--- EXTRACTED MATERIAL Enclosed Below ---
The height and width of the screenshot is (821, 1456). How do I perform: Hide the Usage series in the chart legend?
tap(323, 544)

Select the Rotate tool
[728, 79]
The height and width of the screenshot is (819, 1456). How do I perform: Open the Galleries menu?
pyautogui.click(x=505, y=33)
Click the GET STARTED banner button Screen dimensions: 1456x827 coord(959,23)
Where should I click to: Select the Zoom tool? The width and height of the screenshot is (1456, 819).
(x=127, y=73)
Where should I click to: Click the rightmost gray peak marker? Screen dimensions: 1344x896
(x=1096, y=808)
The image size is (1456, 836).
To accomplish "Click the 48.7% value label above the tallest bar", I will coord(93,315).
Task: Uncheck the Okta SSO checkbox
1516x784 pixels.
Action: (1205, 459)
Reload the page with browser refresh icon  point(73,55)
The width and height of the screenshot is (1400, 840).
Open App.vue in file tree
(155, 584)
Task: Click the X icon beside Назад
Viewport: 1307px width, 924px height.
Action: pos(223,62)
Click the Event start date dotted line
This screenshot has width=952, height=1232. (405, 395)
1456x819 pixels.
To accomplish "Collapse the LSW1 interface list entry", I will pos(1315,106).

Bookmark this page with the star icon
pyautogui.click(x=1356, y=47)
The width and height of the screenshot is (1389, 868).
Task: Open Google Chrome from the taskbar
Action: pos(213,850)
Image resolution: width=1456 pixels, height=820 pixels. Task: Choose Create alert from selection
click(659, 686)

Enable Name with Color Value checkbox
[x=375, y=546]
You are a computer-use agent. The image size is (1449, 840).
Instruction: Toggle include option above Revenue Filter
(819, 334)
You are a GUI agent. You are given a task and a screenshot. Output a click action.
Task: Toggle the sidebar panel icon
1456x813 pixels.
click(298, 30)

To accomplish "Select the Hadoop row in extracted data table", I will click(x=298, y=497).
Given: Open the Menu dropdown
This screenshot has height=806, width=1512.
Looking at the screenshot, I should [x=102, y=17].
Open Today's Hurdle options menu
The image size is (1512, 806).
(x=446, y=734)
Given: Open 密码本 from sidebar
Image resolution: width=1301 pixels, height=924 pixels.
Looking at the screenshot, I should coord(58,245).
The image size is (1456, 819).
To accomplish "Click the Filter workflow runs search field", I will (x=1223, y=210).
--- End of Enclosed EXTRACTED MATERIAL ---
» WORK REQUEST
Wherever a line contains the string "sidebar", copy that line from the data.

» ANSWER BOX
Task: Toggle the sidebar panel icon
Given: Open 密码本 from sidebar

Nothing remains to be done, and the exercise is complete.